* Activity *
Search the records for "actions" and copy each line that holds it.
---------- Input data ----------
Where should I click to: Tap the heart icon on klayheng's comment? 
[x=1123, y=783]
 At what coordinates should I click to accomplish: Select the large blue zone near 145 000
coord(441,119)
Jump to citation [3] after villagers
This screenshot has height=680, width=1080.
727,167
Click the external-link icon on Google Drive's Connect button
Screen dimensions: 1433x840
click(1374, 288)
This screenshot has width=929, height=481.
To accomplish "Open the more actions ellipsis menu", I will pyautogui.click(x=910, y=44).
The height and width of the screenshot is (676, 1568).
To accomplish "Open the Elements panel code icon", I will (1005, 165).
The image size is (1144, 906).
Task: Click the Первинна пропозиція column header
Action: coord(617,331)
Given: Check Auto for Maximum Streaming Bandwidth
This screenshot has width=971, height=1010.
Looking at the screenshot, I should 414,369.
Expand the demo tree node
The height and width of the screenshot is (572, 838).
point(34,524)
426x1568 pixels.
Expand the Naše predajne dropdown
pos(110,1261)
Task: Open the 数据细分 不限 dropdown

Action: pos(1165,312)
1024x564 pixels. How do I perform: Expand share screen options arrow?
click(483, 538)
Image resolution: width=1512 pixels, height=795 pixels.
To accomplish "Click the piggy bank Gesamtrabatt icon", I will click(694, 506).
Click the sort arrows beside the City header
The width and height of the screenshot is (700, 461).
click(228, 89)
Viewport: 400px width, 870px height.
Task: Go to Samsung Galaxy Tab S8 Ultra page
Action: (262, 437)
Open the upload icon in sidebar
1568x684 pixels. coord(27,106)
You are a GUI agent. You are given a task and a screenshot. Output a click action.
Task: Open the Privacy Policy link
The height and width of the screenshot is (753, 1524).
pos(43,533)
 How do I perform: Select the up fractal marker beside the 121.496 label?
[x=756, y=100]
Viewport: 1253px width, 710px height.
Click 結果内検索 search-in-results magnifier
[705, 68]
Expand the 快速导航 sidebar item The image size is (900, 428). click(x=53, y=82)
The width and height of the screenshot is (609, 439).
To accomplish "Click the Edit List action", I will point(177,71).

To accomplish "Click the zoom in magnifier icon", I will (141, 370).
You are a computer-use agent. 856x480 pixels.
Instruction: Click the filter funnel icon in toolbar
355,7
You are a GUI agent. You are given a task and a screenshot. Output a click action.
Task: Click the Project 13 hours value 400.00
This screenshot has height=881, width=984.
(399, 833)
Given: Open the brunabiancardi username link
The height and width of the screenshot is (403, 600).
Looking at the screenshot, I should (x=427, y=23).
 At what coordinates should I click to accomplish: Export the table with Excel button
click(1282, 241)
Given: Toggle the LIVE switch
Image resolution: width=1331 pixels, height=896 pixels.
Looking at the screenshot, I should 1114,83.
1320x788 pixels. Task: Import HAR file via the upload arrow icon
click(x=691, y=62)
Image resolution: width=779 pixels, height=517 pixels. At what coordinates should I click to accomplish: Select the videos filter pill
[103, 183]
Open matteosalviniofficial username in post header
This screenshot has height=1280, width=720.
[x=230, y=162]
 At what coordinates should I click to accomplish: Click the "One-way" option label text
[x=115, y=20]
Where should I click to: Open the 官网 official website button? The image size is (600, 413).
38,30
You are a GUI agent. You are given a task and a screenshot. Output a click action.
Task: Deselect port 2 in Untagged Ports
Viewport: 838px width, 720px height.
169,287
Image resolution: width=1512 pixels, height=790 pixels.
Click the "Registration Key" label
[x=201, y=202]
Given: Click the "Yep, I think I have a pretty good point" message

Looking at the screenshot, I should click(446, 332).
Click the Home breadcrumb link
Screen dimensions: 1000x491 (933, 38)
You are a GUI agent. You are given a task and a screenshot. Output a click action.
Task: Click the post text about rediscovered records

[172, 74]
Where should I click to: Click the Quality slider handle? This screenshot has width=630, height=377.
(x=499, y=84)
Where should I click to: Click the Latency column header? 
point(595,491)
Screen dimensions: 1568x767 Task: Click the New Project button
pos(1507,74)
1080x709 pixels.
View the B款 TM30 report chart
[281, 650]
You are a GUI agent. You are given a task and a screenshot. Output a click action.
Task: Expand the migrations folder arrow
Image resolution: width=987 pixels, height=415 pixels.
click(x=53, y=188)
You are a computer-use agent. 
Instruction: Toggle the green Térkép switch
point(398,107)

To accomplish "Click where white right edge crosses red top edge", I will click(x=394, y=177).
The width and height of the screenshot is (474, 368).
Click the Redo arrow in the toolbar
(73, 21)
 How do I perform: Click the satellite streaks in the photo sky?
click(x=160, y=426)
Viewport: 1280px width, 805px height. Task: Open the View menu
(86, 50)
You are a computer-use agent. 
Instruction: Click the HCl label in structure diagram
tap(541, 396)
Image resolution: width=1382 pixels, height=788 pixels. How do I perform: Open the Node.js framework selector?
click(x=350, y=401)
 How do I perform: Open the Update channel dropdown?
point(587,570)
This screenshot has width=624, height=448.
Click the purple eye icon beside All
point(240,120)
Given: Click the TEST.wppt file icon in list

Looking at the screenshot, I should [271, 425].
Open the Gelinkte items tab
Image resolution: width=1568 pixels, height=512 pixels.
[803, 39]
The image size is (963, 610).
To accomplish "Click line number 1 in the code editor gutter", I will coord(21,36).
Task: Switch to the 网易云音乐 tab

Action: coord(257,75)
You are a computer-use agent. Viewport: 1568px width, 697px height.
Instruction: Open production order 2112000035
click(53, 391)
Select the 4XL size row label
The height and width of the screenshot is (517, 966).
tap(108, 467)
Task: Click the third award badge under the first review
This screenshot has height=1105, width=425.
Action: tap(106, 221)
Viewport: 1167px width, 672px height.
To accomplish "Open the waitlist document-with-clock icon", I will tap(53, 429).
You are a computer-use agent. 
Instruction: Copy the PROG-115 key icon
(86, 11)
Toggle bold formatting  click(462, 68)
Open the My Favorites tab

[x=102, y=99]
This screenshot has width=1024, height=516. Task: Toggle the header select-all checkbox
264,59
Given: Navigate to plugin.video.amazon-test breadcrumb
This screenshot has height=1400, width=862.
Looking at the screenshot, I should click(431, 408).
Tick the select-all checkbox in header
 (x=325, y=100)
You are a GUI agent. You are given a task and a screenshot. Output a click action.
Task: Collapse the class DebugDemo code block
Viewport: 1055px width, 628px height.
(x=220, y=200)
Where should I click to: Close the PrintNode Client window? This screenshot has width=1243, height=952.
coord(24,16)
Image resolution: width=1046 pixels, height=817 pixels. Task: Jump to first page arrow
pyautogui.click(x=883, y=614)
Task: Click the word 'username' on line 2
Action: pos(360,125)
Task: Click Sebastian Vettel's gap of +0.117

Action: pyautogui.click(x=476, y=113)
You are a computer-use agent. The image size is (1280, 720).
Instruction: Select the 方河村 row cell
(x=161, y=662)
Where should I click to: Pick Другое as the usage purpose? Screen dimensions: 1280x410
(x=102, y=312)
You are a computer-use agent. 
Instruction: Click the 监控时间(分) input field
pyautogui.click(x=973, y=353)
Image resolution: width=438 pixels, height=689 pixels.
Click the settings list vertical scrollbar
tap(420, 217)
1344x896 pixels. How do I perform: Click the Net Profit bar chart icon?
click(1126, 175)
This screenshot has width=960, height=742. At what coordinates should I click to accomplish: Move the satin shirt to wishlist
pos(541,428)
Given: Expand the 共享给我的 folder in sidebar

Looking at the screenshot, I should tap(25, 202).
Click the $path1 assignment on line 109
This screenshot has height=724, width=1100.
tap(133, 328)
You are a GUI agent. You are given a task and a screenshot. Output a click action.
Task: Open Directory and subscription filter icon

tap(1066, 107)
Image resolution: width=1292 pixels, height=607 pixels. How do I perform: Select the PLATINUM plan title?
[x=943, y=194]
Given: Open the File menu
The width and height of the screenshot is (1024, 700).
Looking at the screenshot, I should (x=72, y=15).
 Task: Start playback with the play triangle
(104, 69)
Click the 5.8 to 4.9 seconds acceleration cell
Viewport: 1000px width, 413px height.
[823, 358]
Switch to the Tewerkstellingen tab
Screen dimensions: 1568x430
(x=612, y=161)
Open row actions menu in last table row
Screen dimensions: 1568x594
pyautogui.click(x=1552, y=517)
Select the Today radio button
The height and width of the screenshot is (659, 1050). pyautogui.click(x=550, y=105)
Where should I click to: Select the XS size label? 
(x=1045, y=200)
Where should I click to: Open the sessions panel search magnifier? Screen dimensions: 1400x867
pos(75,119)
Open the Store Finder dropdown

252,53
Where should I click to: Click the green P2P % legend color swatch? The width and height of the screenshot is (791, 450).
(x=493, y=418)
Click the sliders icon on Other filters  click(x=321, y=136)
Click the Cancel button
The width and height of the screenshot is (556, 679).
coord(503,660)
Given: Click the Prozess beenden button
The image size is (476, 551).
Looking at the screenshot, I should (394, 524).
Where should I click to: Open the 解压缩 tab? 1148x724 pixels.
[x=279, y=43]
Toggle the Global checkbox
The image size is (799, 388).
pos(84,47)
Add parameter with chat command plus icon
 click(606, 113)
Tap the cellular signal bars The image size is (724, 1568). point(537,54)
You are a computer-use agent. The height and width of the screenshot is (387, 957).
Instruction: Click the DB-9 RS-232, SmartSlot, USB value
----------
* Output of the task *
To accomplish "Open the more actions ellipsis menu", I will pyautogui.click(x=910, y=44).
Open row actions menu in last table row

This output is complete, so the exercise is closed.